Running a company at any age requires making decisions with incomplete information. The information you lack is almost always sitting in someone else's head. The only way to access it is to listen. Not to hear their words while formulating your response, but to actually listen, with the possibility that what they say will change your mind.
This is harder than it sounds. The instinct, especially when you are the person in charge, is to have an answer. People look to you for direction. Silence feels like uncertainty. The pressure to speak, to fill the gap, to project confidence, is constant.
What I have learned, slowly and through repeated failure, is that the most useful thing a leader can do in a room full of capable people is ask a question and then stop talking.
There is a third level beyond hearing and listening. In Turkish it is called etkin dinleme, active listening. It means not just absorbing what someone says but trying to understand why they are saying it. What is the concern behind the suggestion? What is the fear behind the objection? What does this person know that I do not?
This requires setting aside your own agenda entirely.
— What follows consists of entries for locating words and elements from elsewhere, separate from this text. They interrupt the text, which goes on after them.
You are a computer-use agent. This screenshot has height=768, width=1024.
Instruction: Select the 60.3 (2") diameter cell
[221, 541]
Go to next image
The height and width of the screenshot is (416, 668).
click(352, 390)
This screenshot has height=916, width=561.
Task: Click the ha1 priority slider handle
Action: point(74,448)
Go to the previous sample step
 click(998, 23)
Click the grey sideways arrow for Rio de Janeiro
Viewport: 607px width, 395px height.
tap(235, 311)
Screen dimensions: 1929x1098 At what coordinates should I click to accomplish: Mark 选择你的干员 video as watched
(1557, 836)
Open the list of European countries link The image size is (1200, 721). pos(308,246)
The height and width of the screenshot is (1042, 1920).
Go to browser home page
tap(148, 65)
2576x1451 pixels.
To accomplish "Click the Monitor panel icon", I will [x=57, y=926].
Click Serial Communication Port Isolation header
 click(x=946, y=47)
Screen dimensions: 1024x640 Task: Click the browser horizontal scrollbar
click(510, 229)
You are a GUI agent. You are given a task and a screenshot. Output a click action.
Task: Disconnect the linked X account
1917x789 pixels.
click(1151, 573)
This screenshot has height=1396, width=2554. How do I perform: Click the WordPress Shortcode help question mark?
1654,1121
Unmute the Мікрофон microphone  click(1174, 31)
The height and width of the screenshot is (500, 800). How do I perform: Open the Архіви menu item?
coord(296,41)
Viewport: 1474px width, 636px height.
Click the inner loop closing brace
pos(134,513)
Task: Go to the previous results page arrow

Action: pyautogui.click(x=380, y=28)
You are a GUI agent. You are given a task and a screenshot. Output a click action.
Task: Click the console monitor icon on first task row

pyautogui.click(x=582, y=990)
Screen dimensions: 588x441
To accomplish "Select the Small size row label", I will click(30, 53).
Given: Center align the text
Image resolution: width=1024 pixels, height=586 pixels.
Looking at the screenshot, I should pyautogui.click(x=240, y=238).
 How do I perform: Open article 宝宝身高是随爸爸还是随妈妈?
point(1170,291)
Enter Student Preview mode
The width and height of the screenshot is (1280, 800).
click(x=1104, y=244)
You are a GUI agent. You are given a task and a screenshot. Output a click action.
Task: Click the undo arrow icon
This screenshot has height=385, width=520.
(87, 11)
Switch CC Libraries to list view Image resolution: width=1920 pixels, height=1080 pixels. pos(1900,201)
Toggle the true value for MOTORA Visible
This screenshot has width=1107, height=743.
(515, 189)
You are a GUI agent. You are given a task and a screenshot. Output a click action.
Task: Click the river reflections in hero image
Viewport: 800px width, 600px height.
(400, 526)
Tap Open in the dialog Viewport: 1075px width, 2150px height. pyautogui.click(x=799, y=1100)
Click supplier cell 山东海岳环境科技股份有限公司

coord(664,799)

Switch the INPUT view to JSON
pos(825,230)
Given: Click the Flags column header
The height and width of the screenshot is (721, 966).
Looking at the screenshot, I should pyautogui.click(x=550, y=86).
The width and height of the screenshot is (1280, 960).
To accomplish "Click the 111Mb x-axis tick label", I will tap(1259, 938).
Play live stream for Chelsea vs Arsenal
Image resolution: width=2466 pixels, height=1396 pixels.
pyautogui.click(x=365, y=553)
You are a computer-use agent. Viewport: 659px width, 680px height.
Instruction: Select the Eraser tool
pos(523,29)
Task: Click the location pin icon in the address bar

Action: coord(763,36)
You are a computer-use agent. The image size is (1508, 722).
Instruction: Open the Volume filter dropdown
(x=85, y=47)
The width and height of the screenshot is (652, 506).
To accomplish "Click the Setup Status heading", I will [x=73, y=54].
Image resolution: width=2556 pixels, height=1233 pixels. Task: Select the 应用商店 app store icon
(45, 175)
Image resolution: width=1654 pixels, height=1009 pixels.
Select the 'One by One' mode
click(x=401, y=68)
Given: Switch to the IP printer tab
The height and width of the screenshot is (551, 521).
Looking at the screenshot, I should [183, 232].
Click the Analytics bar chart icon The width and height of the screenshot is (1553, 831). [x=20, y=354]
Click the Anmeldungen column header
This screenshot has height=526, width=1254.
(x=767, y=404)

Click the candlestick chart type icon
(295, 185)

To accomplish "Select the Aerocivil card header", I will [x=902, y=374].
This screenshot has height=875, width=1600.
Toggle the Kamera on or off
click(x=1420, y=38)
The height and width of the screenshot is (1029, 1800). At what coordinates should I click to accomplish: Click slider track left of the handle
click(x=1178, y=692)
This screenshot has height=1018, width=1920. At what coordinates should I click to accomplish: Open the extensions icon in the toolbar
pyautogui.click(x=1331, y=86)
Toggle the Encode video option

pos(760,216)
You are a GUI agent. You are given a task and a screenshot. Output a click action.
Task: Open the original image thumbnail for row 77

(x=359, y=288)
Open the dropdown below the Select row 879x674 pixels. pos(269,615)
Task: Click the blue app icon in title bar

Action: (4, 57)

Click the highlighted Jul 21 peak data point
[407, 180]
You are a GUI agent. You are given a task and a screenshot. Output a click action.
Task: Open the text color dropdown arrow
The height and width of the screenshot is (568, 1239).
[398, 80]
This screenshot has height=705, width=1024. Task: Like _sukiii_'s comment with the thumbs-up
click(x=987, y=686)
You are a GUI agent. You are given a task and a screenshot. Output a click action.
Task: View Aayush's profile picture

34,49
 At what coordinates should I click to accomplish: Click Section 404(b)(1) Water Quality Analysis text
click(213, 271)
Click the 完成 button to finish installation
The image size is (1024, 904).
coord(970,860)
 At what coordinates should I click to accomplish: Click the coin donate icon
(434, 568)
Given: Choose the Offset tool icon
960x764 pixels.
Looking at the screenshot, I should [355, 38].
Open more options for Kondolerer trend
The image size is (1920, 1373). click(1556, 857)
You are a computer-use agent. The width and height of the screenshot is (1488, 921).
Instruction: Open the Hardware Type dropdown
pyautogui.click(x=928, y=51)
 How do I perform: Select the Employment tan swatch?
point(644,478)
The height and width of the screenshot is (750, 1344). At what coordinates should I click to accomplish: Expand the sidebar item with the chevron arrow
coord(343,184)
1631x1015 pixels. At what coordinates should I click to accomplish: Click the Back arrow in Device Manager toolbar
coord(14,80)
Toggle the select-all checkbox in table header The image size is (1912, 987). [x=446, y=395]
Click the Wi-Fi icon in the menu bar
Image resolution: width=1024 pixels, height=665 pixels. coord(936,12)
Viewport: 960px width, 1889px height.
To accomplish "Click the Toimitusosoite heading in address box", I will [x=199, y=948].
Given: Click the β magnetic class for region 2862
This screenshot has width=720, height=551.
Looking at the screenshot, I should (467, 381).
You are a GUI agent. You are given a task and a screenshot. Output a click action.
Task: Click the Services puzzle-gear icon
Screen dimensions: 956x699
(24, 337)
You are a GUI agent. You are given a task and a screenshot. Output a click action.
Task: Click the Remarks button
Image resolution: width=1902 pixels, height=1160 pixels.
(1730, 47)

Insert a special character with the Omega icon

Most conversations, if we are honest, are not exchanges. They are alternating monologues. Each person waits for the other to finish so they can say what they were already planning to say. The kind of listening where you let someone else's input reshape your thinking in real time is rare enough to be remarkable when it happens.
I chair meetings differently now. I speak last. I ask more questions than I answer. I have learned to sit with the discomfort of silence, because the best contributions usually come from the person who needed an extra three seconds to decide whether to speak.
The meeting where I talked for forty minutes was not a meeting. It was a lecture. I just did not know the difference yet.